Comparisons of the cell density of Iba1-positive elements indicated that there were less mononuclear phagocytes in MMP-12 null mice compared with WT animals after SCI (Fig. 6B,E). Besides the decreased microglia activation in MMP-12 null mice noted above, the lower density of Iba1-positive cells could also be the result of decreased influx of macrophages into the CNS of MMP-12 null mice. To address this, we analyzed tissue apposed to the area of injury, where rounded macrophages could be readily found in WT mice. Such comparisons showed that, although there was abundant Iba1 rounded cells reminiscent of macrophages in WT mice (Fig. 6C), this was decreased in frequency in MMP-12 null mice (Fig. 6F).

Collectively, the data indicate that, although WT mice had microglia activation and influx of macrophages after SCI, this mononuclear phagocyte activation and density was significantly reduced in tissue adjacent to the lesion epicenter of MMP-12 null mice (p < 0.05; Fig. 6G).

Discussion

Numerous studies have demonstrated increases in MMPs in various CNS pathologies, and the temporal and spatial expression of the different MMPs may vary depending on the particular cell types producing them as well as on the type of insult (Hartung and Kieseier, 2000; Yong et al., 2001; Rosenberg, 2002).
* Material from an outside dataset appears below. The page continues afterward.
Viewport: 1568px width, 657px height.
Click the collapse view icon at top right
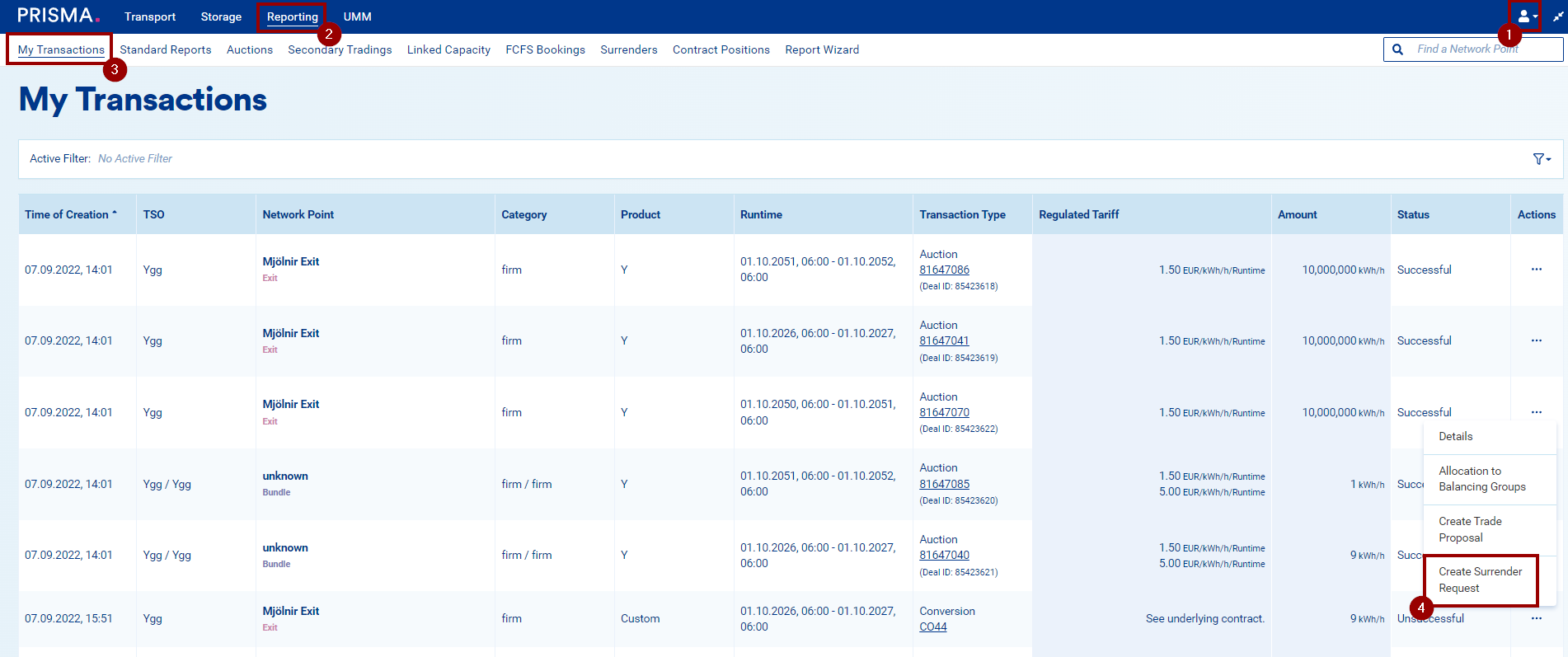pyautogui.click(x=1557, y=16)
The most studied MMPs have been the gelatinase subfamily, MMP-2 and -9, in large part because of their relative ease of detection using the method of gelatin zymography. The focus on MMP-2 and -9, however, minimizes the possibility that other MMP members may be more crucial as determinants of outcome after injury. In this context, the current study is the first to examine the profile of a majority of the MMP family members after spinal cord trauma. Twenty-two of the 23 known MMPs were analyzed. We found alterations in RNA levels of several MMPs. Interestingly, the timing of expression of these MMPs was variable, with some MMPs being increased within the first 24 hr, whereas others were not expressed until 5 d after injury. This different temporal expression is likely attributable to the various sources of individual MMPs being recruited and activated at the injury site at specific periods; neural cells as well as infiltrating macrophages and lymphocytes all have been shown to express MMPs (Rosenberg, 2002).
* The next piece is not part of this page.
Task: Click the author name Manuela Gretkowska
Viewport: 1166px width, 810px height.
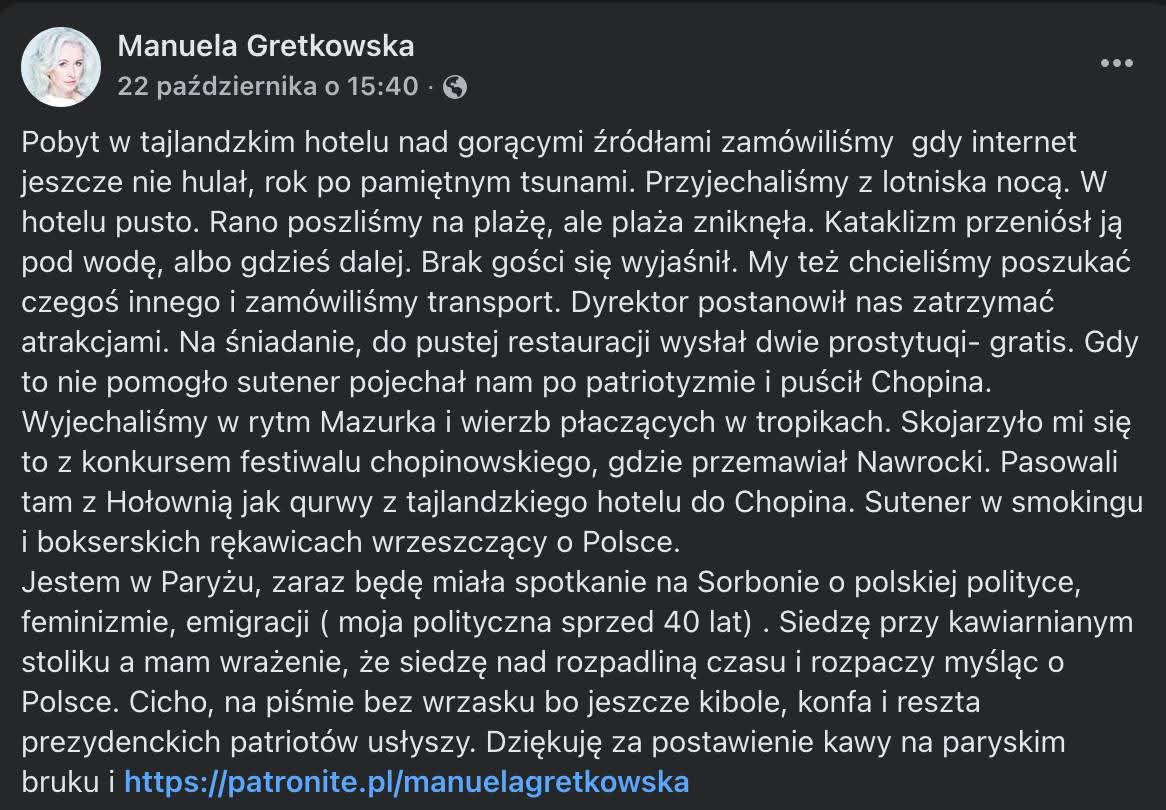Action: click(266, 45)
As previously mentioned, MMP-9 was reported to be increased after SCI and was shown to contribute to the development of secondary injury in mice (Noble et al., 2002). Although we found a trend toward an increase of MMP-9 (approximately twofold at 24 hr after SCI), this did not reach statistical significance by ANOVA of all groups (normal, 24 and 48 hr and 5 d after SCI). However, an independent t test comparing controls with SCI at 24 hr did reach significance (p < 0.05), supporting the observation of Noble et al. (2002) that MMP-9 is elevated in SCI. Nonetheless, our results would indicate that other MMPs may be more important in SCI.
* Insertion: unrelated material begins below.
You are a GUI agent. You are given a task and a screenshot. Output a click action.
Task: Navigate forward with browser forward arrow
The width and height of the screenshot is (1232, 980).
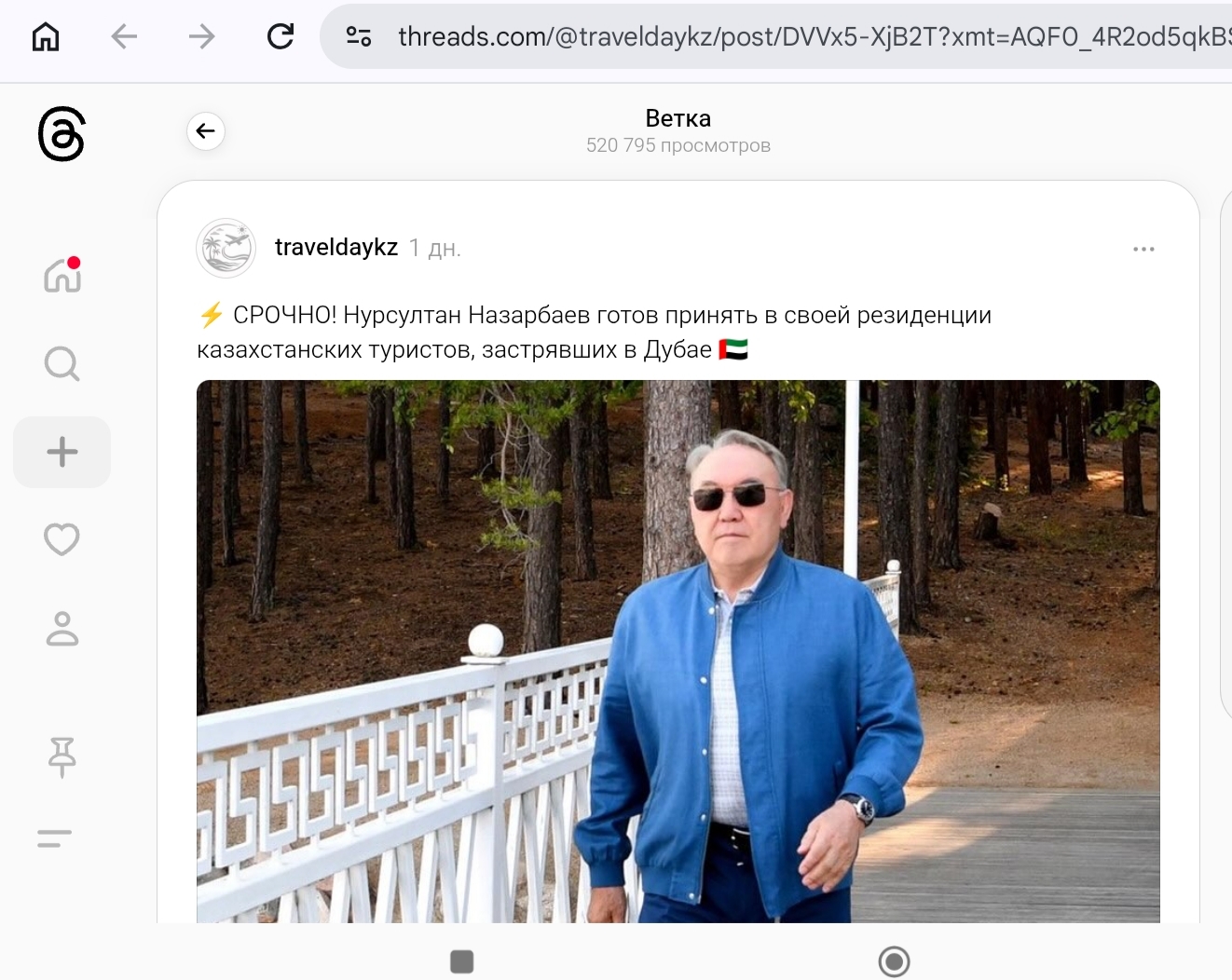(201, 36)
The most prominent change in MMP expression after SCI was for MMP-12. The MMP-12 transcript was increased 189-fold over normal levels at 5 d, and that level remained high for at least 2 weeks, as seen in RNase protection assays (data not shown). In situ hybridization studies revealed that the MMP-12 transcript was localized to the lesion epicenter at 5 d after injury, and immunohistochemistry for Iba1, a marker for microglia and macrophages, indicated that cells of this lineage were responsible for producing MMP-12. Previous studies of SCI have documented an increase in macrophage infiltration with peak elevation of 3-7 d after injury (Dusart and Schwab, 1994); this time frame corresponds with what we have observed here. Also, other studies have reported that macrophages are a tremendous source of MMP-12 (Banda and Werb, 1981; Shapiro et al., 1993).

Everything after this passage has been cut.